A jovem deu uma gargalhada. Sarcástica, disse que aquele discurso era bonito, mas distante da realidade. Falou que gostaria de encontrar um único motivo para sorrir. Declarou que a sua vida era uma tragédia. O Velho se manteve impassível e falou com doçura: “Dificuldades financeiras, problemas de saúde, a morte de pessoas queridas, relacionamentos afetivos frustrados, sonhos negados, muitos são os motivos de tristeza quando você se observa prisioneira da situação; ou de alegria, quando percebe a ferramenta oferecida para aprender a viver diferente e melhor. A vida precisa das decepções para provocar a mudança na maneira de olhar; das dificuldades para aperfeiçoar o jeito de andar. Assim, ao seu modo estranho, a vida se faz perfeita através das imperfeições”.
A moça disse que perdia o seu tempo naquela conversa. Tinha mais o que fazer. Antes de sair, acusou o monge de manter aquele belo discurso pelo fato de levar uma vida mansa, cuidando das flores, sem nunca ter enfrentado um revés. Girou nos calcanhares e partiu. Eu fiquei abalado; toda aquela grosseria tinha me incomodado bastante. O monge se virou, pegou o alicate e, com enorme tranquilidade, voltou a cuidar das flores. Fiquei observando e vi que havia paz em suas feições. Uma calma verdadeira e inatacável. Cheguei a olhar para ver se os seus pés tocavam o chão, pois tive a sensação de que ele flutuava no ar. Quando começou a assoviar uma antiga canção, achei demais e, eu que havia assistido a tudo sem dizer palavra, resolvi me intrometer. Perguntei se ele não estava ofendido com a situação. O Velho me olhou surpreso e respondeu: “De maneira nenhuma. A deselegância foi dela, eu a tratei com atenção e amor. Ofereci o meu melhor com sinceridade. Apenas não posso permitir que a desarmonia de ninguém abale a minha paz.

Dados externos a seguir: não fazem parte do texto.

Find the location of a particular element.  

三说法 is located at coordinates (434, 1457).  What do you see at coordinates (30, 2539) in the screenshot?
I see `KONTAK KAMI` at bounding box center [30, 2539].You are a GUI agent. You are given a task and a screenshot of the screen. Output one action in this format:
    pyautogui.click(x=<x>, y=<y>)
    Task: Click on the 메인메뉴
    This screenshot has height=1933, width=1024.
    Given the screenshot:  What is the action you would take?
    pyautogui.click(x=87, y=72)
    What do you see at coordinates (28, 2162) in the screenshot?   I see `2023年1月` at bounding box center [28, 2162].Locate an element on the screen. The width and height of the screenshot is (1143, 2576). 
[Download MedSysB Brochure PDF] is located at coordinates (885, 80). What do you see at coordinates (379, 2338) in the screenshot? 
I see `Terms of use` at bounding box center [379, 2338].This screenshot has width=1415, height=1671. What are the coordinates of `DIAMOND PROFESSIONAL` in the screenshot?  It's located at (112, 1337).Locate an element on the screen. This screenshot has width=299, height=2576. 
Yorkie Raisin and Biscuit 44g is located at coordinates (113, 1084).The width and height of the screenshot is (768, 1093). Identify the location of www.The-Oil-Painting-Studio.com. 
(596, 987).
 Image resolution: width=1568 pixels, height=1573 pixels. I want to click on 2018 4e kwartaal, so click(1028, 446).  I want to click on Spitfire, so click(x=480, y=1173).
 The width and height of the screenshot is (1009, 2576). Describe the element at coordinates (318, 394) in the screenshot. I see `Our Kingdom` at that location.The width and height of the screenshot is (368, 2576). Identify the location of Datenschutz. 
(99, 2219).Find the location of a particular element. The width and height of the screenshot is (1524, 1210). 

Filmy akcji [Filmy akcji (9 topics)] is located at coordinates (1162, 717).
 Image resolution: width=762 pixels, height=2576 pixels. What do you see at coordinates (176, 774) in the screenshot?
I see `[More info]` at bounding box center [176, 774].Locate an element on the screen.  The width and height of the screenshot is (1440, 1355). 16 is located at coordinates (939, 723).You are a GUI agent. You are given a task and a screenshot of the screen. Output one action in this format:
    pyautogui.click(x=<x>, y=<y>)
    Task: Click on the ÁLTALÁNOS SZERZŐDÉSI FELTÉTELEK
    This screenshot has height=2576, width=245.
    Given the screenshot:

Permito que a luz alheia me contagie; a sombra, jamais”.
“Todo conflito ou decepção pode ser um problema paralisante ou um desafio à evolução. Este é o poder das escolhas. O diferencial reside no quanto de luz está embutido na sua vontade, quais virtudes você já possui sedimentadas no ser. Assim cada qual narra verdadeiramente a própria história. Queiramos ou não, o filme da vida de qualquer pessoa conta uma trajetória de superação. Toda vitória está misturada a fracassos, erros, decepções, além do compromisso em tentar de novo. E depois outra vez. Claro que você pode fazer isso com tristeza, mas acho mais leve e inteligente usar a alegria”.
Argumentei que algumas pessoas tinham uma vida mais difícil do que outras. Para minha surpresa, o monge parou de podar as rosas, guardou o alicate e se sentou em banco de pedra à sombra de uma árvore. Quando olhou para mim seus olhos estavam mareados. Perguntei se ele estava bem, ele disse que sim com a cabeça. Depois falou: “Cada qual enfrenta as perfeitas lições que lhe cabem. A vida entrega os instrumentos necessários e as condições adequadas para o ser iluminar as sombras que o habitam. Nem mais nem menos. Em essência, temos que exercitar o amor através das várias virtudes existentes. As virtudes são as ferramentas da Luz, o amor é a mais importante delas”. Olhou no fundo dos meus olhos e disse: “Viver o amor e a alegria ao lado de quem amamos, em perfeitas condições de convívio e sem problemas, é maravilhoso, mas é para os fracos. Aos fortes é destinado o desafio de fazer florescer o amor e a alegria diante das adversidades”.
Perguntei se a vida tinha sido dura com ele. Uma lágrima escapuliu pela pele vincada do monge. Pedi desculpas por ter provocado, sem querer, aquela emoção. Ele sorriu e disse com o seu jeito doce: “Está tudo bem. Só há saudade onde existe amor. Eu sou grato a isto”. Depois falou: “Quando jovem, meus sonhos eram outros, nunca me imaginei fazendo parte de uma ordem esotérica e morando em um mosteiro. Eu queria uma vida confortável e uma família feliz, ideal bonito de vida, que nada tem de errado. Estudei muito, consegui um excelente emprego, casei com uma bela mulher e cheguei ao topo da carreira ao conquistar a cadeira de presidente de uma famosa empresa multinacional. Logo em seguida a minha esposa engravidou e meus melhores sonhos estavam na palma da minha mão. Lembro que pensei: ‘cheguei no alto da montanha’. No entanto, houve complicações no parto e em um só instante perdi a mulher amada e o filho desejado”.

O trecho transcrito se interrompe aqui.